Acquisition—A collection of reconstructions pertaining to one clinical examination, this may be multiple series in one study or a subset of the series in a study, but will have all been taken on the same scanner and be tied to the same combination of raw data.
Scan—a data acquisition event in which a patient is placed in scanner and a protocol is run which results in numerous series (reconstructions) being created.
Reconstruction—A set of images that have been derived from a scan.
Recon—A reconstruction.
Layout—A specific organization of images on a display.
Segment—A view which may display a single image, or it may show a 3D re-projection created from multiple original images, or a segment may contain an image like fusion comprised from two different series.
Hanging protocol—The organization of images in a clinical radiographic presentation.
Series—One or more 2D or 3D images. In the case of oncology procedures these will often be slices of the same volume which the system will then interpret as a 3D volume of the patient and project and display in myriad ways back to the physician.
Study—A collection of series.
Registration—A process of aligning two volumes or images such that they are well correlated.
DICOM—Digital Imaging and Communications in Medicine: explained further at dicome.nema.org.
Extent—the proportion of a patient's body represented in an image
Clinicians have to compare data that has been acquired in different coordinate systems, using different modalities and at different times in order to provide a complete clinical interpretation. The following example mixtures of data are commonly read in a single sitting for evaluating image data for a single patient:
1. Data reconstructed in different ways from a single set of scan data, for example different CT slice thickness reconstructions;
2. data acquired in different modalities, but at a same time—known as “co-acquired data”—such as PET and CT data acquired in a combined CT/PET scanner;
3. Sequentially acquired body regions in a same modality, for example CT data representing a patient's thorax followed by CT data representing the same patient's abdomen;
4. Fast sequential acquisitions of data, such as multi-phase CE CT;
5. Temporally-related but separate volumes from a single acquisition, such as Dynamic PET;
6. Collections of data for a long term comparisons, for example, sets of corresponding data taken pre- and post-treatment.
In order to optimize a clinician's workflow, image combinations are typically prepared by a technician for viewing by the clinician. The data is conventionally read using a number of different hanging protocols or layouts. For example, the data may be correlated using side-by-side viewing or fusion. The images must be aligned to one another in order to provide a useful combination of information to the clinician.

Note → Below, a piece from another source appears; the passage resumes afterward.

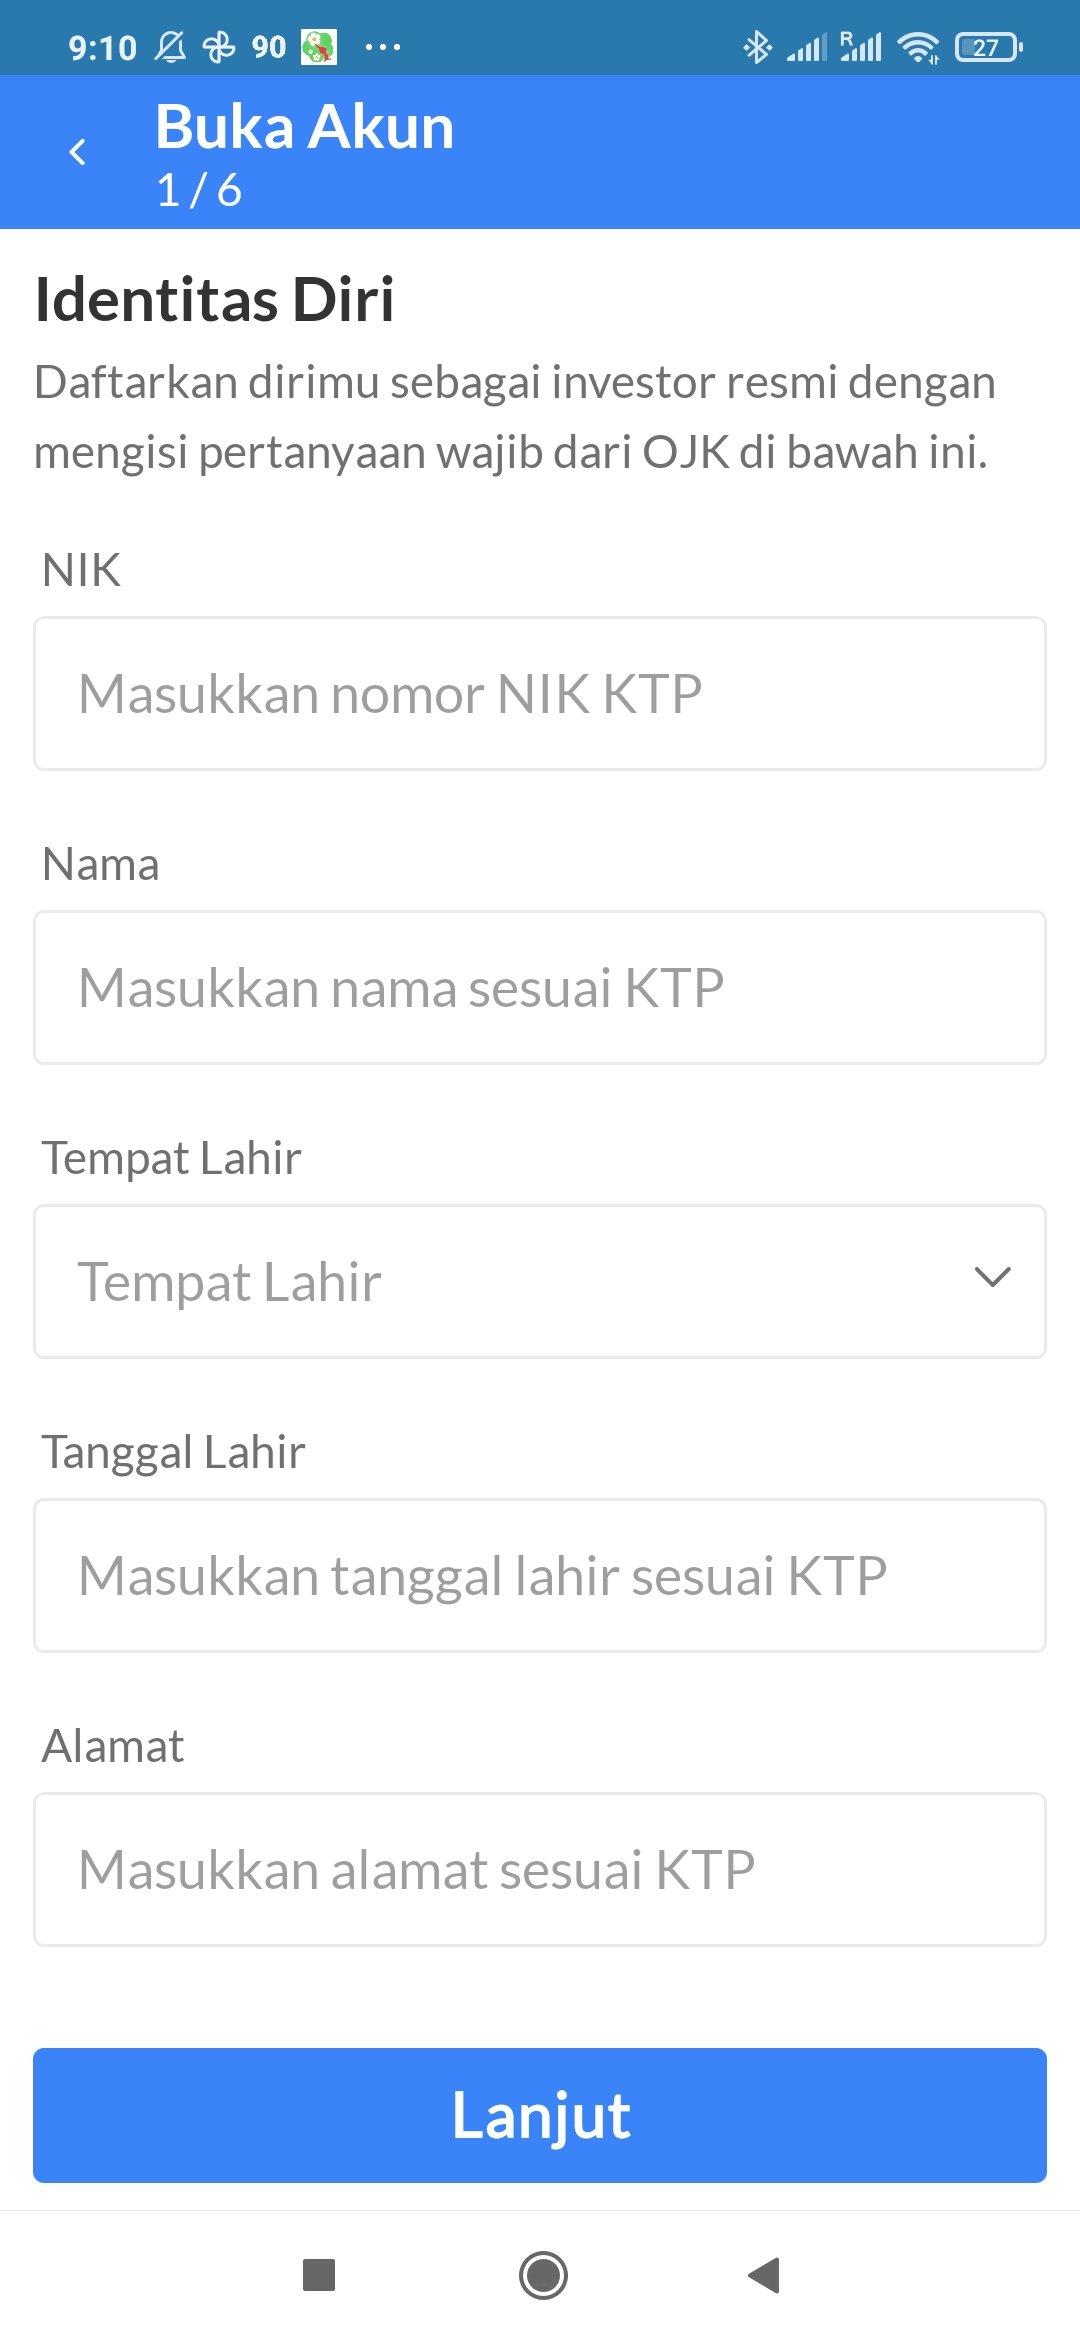Expand Tempat Lahir using chevron arrow

[x=992, y=1277]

The richness and complexity of this data means that the preparation for a clinical read is often a time-consuming manual process, sometimes taking longer than the clinical interpretation of the data once visualized. With the advent of “advanced imaging” the number of presentation parameters that need to be specified for each image displayed on the screen has also dramatically increased. Overall this forms a barrier to the key task of the clinician which is to visually interpret these images.